12-10-2003, 11:44 AM
It was a great deal of trouble to all the blackbelts to try to get everyone together for this commemorative photo but it was something that I wanted to have very much for a long time now. Actually, this is my Christmas present to my self. . . . . I am very, very proud of all my students and especially my black belts and really wanted to have a nice "family" photo to remember all of you by. Many thanks and best wishes!
12-10-2003, 11:54 AM
Its great to be on the same wavelength as a respected sensei like yourself. To answer your question, I do have some experience with other martial arts although I would never say that I was ever an expert. I practiced some Wing Chun, Kickboxing and Karate, prior to discovering Aikido (in which I'm still a beginer at only 2 years).
The Extremae Martial Arts program may have been entertaining for some, for me however the purpose of the program was quite transparent.
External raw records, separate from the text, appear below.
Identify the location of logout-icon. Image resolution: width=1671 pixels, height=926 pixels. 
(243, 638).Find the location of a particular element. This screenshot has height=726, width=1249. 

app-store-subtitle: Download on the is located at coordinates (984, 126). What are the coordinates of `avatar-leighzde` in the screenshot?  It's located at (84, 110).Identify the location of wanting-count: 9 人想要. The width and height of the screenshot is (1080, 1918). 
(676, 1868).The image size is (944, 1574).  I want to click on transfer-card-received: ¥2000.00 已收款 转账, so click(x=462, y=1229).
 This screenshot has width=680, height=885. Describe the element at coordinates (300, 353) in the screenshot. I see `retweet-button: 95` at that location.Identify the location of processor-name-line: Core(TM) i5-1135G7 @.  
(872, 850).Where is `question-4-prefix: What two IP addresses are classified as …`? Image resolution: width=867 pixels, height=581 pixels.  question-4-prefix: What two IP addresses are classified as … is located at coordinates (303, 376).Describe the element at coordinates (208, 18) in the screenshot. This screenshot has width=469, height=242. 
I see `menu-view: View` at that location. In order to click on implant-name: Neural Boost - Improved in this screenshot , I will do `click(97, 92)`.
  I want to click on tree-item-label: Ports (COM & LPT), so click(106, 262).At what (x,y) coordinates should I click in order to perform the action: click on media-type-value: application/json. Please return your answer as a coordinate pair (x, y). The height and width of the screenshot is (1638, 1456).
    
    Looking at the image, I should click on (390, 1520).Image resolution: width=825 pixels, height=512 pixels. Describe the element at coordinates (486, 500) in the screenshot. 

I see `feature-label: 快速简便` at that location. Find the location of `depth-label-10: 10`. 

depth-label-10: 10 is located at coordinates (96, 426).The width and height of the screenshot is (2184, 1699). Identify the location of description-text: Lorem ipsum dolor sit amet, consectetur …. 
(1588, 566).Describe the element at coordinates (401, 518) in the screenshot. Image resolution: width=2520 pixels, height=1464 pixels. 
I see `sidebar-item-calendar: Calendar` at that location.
As you mentioned, their intention was to purely show Flashy (Matrix) type moves that are not necessarily martial at all. The computer animations of the practitioners had MATRIX written all over it. The forms portion of the competitions looked more like a gymnastics competiton or dance competiotn than anything that I would consider martial.
The trend now days seems to be FLASH and no one seems to care about realism or the laws of physics for that matter. I find it quite annoying that Hollywood needs to use wireworks and prolonged unrealistic fight scenes to sell their movie to todays audience. For me these scenes ruin the movie not enhance it. I'd say I'd go as far as that it's insulting to my inteligence. But then again I'm not their average viewer I guess.
I just dont understand why people are not satisfied with realistic techniques and action sequences anymore. Isnt's a well executed kote gashi exciting enough anymore?
In any event, you proved once again to execute good judgement by not accepting to be featured on the "Extreme Martail Arts" .
P.S. I think the trend for the unrealistic, gravity defying, flashy fight sequences is the result of video game influence. The kids play the games and then expect to see similar feats in their movies. Otherwise the movie fight scenes don't seem exciting enough. Oh well, all the best to them.